ISEE 1 Fast Plasma Experiment Solar Wind Weimer Propagated 60 s Resolution Data in GSM Coordinates

ISEE-1 Weimer propagated solar wind data and linearly interpolated to have the measurements on the minute at 60 s resolution FPE data in GSM coordinates. This data set consists of propagated solar wind data that has first been propagated to a position just outside of the nominal bow shock (about 17, 0, 0 Re) and then linearly interpolated to 1 min resolution using the interp1.m function in MATLAB. The input data for this data set is a 1 min resolution processed solar wind data constructed by Dr. J.M. Weygand. The method of propagation is similar to the minimum variance technique and is outlined in Dan Weimer et al. [2003; 2004]. The basic method is to find the minimum variance direction of the magnetic field in the plane orthogonal to the mean magnetic field direction.
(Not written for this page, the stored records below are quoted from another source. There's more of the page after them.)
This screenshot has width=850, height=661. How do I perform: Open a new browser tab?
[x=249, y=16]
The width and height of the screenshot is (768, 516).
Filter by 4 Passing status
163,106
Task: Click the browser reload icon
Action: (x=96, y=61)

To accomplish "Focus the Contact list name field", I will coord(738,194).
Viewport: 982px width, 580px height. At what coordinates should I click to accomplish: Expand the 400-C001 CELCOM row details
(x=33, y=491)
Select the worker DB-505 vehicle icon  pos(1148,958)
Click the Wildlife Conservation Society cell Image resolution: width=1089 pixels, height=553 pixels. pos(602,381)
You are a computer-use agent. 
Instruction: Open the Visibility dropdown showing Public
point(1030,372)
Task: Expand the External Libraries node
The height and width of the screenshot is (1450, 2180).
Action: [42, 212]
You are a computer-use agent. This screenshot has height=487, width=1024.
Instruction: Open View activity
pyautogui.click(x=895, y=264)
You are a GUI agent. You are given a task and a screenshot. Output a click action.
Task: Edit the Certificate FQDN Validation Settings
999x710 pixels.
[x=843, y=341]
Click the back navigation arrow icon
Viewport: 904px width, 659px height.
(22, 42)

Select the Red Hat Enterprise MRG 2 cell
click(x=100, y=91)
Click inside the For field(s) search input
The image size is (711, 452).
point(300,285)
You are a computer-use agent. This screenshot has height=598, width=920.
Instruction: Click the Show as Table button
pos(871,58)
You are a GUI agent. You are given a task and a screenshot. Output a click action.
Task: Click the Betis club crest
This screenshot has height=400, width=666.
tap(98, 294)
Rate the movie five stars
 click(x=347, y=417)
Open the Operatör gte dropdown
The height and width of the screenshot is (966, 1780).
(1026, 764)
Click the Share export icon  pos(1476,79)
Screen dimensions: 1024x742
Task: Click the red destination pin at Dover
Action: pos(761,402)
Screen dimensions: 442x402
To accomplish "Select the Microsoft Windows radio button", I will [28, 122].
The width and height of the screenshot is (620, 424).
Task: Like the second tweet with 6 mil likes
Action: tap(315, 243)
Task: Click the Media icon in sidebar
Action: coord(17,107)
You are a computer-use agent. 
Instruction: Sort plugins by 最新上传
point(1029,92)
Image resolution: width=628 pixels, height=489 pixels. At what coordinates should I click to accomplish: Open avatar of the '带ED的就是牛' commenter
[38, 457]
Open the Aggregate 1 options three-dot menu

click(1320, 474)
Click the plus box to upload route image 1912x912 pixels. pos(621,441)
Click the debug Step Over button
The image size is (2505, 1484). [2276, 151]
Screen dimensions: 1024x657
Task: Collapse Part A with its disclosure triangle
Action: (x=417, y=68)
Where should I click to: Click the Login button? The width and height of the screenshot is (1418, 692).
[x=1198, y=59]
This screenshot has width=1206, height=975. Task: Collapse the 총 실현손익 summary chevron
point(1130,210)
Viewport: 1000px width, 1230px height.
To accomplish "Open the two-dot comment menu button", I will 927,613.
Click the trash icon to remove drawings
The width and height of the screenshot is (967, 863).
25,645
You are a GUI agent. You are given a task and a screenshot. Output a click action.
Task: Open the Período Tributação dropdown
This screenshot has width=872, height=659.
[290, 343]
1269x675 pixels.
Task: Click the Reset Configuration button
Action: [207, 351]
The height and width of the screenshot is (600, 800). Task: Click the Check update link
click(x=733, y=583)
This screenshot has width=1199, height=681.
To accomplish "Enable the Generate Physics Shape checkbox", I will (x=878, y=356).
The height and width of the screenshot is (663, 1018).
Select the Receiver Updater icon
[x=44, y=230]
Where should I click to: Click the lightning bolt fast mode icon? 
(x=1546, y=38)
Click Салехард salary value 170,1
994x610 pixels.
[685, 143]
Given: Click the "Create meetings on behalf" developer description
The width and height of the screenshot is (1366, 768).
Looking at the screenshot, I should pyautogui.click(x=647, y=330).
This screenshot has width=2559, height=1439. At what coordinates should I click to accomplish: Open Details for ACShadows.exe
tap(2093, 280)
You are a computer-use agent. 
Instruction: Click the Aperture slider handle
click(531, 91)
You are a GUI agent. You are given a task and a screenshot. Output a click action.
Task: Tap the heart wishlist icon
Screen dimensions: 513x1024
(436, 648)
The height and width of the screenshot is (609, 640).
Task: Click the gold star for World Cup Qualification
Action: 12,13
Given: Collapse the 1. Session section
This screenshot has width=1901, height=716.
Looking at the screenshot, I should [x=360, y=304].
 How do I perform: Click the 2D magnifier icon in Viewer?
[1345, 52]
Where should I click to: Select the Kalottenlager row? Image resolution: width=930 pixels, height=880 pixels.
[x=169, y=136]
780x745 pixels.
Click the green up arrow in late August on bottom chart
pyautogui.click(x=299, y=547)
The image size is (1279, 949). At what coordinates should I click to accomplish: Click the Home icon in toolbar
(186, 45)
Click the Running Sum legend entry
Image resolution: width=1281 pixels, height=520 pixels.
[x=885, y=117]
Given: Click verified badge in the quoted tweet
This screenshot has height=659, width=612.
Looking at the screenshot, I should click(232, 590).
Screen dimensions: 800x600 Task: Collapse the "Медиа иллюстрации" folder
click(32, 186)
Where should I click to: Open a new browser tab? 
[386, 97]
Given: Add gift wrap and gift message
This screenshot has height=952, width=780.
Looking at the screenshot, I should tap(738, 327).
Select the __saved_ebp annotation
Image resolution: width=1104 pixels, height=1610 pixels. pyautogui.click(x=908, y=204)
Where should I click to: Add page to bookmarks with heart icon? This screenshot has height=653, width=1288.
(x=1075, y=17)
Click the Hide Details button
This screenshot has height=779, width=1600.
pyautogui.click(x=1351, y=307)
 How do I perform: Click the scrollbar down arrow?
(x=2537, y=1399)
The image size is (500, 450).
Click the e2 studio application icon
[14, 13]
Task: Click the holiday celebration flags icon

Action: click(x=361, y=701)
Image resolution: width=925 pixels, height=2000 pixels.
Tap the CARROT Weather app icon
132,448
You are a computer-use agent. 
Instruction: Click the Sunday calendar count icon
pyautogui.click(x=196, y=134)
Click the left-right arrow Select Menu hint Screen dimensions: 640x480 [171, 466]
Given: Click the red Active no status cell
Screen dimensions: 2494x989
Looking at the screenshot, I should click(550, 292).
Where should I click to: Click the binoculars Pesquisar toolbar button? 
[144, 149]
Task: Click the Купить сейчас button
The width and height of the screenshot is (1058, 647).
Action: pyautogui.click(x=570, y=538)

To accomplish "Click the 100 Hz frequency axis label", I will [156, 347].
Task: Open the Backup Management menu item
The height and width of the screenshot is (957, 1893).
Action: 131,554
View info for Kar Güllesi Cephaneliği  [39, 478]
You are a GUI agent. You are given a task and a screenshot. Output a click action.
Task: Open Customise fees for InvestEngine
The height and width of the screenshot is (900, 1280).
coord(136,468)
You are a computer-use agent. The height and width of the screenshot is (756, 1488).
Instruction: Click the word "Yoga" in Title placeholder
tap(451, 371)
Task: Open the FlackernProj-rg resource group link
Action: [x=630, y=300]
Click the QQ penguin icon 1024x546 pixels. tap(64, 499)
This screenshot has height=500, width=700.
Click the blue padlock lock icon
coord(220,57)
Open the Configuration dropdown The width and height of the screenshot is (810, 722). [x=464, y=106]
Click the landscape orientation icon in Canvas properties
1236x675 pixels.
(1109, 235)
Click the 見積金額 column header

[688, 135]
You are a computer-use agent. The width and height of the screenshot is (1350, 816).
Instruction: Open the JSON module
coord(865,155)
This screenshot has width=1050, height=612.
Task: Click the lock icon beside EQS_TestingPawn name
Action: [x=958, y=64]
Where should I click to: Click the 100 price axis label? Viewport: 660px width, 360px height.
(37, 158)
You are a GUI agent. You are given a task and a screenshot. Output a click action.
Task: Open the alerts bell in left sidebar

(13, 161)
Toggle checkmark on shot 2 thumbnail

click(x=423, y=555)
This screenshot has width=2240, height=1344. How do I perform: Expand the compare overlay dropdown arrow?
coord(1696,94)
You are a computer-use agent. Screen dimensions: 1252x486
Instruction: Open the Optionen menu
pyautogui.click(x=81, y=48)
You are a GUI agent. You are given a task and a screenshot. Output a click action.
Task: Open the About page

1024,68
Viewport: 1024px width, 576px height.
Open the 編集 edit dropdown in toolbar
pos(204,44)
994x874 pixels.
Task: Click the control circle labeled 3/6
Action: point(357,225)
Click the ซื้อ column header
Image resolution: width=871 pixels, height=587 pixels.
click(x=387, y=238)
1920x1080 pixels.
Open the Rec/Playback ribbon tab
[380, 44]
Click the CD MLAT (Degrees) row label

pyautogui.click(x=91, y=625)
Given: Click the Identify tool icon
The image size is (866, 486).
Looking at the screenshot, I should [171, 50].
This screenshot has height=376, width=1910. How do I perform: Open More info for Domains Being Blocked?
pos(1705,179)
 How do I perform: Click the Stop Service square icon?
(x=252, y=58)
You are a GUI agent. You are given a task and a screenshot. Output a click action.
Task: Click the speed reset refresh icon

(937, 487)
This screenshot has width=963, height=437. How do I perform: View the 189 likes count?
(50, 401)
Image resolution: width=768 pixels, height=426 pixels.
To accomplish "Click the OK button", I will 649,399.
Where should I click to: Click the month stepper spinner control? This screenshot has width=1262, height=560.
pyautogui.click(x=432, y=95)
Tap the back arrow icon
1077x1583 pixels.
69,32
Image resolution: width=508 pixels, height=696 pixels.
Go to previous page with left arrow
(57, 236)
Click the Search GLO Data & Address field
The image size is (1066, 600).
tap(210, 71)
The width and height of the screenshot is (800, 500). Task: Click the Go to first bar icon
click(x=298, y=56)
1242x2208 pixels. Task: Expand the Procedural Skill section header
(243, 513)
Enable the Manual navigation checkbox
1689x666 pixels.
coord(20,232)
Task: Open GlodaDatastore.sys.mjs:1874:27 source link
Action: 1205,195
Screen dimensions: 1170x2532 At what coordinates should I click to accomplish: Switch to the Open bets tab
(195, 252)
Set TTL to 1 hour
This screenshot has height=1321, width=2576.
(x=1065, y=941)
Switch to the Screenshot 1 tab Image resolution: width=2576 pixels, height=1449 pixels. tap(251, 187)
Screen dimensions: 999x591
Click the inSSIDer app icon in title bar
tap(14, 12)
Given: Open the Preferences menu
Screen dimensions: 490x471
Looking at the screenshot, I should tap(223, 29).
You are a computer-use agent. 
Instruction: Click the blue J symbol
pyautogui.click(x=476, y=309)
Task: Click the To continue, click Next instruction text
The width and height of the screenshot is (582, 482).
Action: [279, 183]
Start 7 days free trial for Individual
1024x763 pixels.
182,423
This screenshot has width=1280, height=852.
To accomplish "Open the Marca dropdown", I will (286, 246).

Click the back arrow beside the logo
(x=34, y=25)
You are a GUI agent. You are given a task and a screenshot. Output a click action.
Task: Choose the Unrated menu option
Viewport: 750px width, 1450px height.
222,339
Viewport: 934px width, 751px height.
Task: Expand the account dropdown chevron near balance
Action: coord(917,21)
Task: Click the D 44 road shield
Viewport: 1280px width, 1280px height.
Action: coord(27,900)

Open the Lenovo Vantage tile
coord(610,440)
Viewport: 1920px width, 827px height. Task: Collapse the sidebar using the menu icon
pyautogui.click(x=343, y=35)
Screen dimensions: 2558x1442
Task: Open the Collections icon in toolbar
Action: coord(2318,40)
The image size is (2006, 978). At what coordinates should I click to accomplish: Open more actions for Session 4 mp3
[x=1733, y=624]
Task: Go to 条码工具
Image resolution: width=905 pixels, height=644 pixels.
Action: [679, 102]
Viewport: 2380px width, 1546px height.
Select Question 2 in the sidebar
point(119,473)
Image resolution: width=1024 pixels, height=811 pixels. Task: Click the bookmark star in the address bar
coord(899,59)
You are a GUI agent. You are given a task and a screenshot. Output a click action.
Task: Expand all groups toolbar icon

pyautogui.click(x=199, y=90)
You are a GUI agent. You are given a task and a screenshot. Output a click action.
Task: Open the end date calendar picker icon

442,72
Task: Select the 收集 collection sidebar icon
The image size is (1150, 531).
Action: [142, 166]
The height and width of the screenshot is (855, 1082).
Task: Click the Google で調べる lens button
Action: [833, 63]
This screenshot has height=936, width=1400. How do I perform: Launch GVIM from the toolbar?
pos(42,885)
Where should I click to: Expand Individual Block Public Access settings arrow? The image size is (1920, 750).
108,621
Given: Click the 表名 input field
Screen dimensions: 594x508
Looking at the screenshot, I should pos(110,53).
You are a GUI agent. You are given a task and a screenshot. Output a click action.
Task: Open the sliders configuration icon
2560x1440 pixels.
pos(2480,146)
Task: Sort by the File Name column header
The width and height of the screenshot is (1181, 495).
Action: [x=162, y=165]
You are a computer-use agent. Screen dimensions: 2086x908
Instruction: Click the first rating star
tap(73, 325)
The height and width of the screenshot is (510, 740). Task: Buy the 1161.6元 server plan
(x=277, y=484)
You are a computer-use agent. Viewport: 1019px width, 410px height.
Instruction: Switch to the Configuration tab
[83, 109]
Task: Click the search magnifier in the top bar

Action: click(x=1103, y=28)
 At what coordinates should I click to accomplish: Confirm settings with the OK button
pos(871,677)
This minimum variance direction is then dotted with the difference between final position vector minus the original position vector and the quantity is divided by the minimum variance dotted with the solar wind velocity vector, which gives the propagation time. This method does not work well for shocks and minimum variance directions with tilts greater than 70 degrees of the sun-earth line. This data set was originally constructed by Dr. J.M. Weygand for Prof. R.L. McPherron, who was the principle investigator of two National Science Foundation studies: GEM Grant ATM 02-1798 and a Space Weather Grant ATM 02-08501. These data were primarily used in superposed epoch studies References: Weimer, D. R. (2004), Correction to ‘‘Predicting interplanetary magnetic field (IMF) propagation delay times using the minimum variance technique,’’ J. Geophys. Res., 109, A12104, doi:10.1029/2004JA010691. Weimer, D.R., D.M. Ober, N.C. Maynard, M.R. Collier, D.J. McComas, N.F. Ness, C. W. Smith, and J. Watermann (2003), Predicting interplanetary magnetic field (IMF) propagation delay times using the minimum variance technique, J. Geophys. Res., 108, 1026, doi:10.1029/2002JA009405.